Le concept de sublimation, véritable équivalent de celui d’idéologie, est au cœur
de l’ambiguïté.
D’une ambiguïté qu’il serait peut-être possible de lever en
montrant qu’elle repose sur une confusion entre le point de vue génétique et le
point de vue, disons, structurel ontologique. L’analyse freudienne est
incontestablement plausible, dans ses grandes lignes, qui fait démarrer l’histoire
du sujet individuel par l’expérience du plaisir d’organe, pour accéder à la
différenciation du moi et du non-moi, de l’égoïsme et de l’altruisme si l’on
veut, puis à l’intériorisation de l’instance de la Loi. Ou encore, de la
prédominance de la kama à celle de l’artha puis à celle du dharma. Mais, pour
peu qu’n sujet ait effectivement – tout le problème étant bien sûr celui de la
définition et de la mesure de cette effectivité – atteint l’étape ultérieure,
et soit en mesure d’assumer sa logique, c’est celle-ci qui, à titre de
méta-niveau, joue le rôle structurant et prend le pas sur les instances
détrônées. Non que ces dernières soient
anéanties ou aient cessé de manifester leurs exigences propres, qu’il faut bien
satisfaire. Mais elles deviennent d’une certaine façon instrumentalisées par
les instances supérieures qui les subordonnent à leur propre logique.

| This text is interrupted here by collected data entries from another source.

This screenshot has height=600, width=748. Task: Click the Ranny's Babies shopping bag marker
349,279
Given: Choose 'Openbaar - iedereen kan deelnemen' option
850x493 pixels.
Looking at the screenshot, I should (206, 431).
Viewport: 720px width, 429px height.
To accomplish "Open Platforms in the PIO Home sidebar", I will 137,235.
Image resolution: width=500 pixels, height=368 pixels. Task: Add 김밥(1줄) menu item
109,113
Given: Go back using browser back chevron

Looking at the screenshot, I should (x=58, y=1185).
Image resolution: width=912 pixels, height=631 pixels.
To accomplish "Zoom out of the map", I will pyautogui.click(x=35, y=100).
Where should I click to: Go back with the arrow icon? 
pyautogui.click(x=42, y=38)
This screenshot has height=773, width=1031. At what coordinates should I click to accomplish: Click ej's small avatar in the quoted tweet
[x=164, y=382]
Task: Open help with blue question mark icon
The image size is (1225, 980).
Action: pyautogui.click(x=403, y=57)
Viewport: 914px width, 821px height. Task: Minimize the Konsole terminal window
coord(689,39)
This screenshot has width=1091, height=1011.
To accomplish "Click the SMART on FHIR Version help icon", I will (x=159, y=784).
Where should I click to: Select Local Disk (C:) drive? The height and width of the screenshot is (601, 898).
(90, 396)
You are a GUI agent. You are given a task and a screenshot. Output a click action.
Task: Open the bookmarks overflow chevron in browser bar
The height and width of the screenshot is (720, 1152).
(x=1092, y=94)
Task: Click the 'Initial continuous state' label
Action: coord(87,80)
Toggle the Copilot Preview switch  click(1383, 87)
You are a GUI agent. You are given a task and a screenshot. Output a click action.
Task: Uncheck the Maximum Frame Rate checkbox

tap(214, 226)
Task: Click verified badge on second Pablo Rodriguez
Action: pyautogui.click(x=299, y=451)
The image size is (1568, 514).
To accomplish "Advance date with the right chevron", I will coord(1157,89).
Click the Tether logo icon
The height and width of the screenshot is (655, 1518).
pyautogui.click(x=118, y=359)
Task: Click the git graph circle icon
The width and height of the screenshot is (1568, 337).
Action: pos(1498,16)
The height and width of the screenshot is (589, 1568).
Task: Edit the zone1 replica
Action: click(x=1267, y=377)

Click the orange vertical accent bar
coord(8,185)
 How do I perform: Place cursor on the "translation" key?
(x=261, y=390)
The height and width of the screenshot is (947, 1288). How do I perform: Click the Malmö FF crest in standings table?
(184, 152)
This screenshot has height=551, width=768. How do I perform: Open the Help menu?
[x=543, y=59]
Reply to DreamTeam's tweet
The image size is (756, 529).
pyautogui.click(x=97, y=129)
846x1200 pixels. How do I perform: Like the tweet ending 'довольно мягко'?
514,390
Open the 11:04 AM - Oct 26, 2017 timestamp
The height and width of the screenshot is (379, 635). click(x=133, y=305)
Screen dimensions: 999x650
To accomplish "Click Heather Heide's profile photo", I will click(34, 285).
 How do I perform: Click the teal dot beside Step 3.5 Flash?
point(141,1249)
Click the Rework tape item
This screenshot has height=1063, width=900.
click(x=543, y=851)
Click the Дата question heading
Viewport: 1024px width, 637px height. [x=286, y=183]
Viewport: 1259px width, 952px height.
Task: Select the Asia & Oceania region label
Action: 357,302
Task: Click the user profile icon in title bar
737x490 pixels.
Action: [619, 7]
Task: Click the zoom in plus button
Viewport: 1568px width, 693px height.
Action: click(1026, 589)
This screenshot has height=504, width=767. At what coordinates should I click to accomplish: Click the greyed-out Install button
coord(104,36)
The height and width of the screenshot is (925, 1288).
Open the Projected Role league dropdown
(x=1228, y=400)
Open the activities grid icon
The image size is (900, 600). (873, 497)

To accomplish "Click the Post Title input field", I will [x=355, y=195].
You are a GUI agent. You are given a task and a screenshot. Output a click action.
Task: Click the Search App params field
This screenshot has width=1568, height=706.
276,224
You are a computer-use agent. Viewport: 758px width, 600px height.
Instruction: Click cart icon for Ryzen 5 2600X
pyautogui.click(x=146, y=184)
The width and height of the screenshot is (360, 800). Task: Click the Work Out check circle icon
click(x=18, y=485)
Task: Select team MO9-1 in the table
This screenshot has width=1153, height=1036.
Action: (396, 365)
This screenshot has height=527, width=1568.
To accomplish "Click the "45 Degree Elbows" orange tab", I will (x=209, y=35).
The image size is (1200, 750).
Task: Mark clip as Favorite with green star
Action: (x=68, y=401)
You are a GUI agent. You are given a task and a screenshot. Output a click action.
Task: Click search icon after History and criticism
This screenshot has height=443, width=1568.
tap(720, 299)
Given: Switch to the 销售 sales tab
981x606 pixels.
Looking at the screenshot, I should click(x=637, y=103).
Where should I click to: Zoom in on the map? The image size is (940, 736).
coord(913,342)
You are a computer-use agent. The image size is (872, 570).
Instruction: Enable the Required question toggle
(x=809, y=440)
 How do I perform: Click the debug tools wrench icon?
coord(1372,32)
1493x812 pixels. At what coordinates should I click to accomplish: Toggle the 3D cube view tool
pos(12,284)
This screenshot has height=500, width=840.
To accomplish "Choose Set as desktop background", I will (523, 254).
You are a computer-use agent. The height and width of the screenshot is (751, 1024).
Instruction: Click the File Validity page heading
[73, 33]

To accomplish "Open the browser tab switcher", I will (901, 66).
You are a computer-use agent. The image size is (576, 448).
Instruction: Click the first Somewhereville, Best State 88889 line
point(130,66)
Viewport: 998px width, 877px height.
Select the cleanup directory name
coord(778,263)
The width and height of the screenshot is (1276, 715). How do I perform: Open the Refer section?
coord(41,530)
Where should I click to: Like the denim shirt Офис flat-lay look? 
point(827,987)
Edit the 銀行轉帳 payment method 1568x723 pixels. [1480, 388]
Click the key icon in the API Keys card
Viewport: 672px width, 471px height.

Assurément, pour pouvoir donner, par exemple, et devenir ainsi pleinement humain, encore faut-il avoir
quelque chose à donner. Mais le but véritable est le don, le remboursement des
dettes, et non l’acquisition en tant que telle, comme voudrait nous le faire
croire l’utilitarisme[2].
Ou encore, pour emprunter une formulation à Talcott Parsons, les principes qui
entrent en jeu les premiers, ontogénétiquement, et qui sont le plus immergés
dans la matérialité et la corporéité, sont les plus chargés d’énergie. Ceux qui
émergent après sont les plus riches en information. Qu’il soit clair, cependant,
fat-il ajouter pour terminer sur ce point sans courir le risque de se faire
trop vite taxer d’idéalisme benêt, que sont possibles toutes les combinaisons,
confusions, et inversions de logique, toutes les régressions qu’on voudra. Qu’à
tout instant, la dimension énergétique menace de faire retour au sein des
instances informationnelles les mieux structurées.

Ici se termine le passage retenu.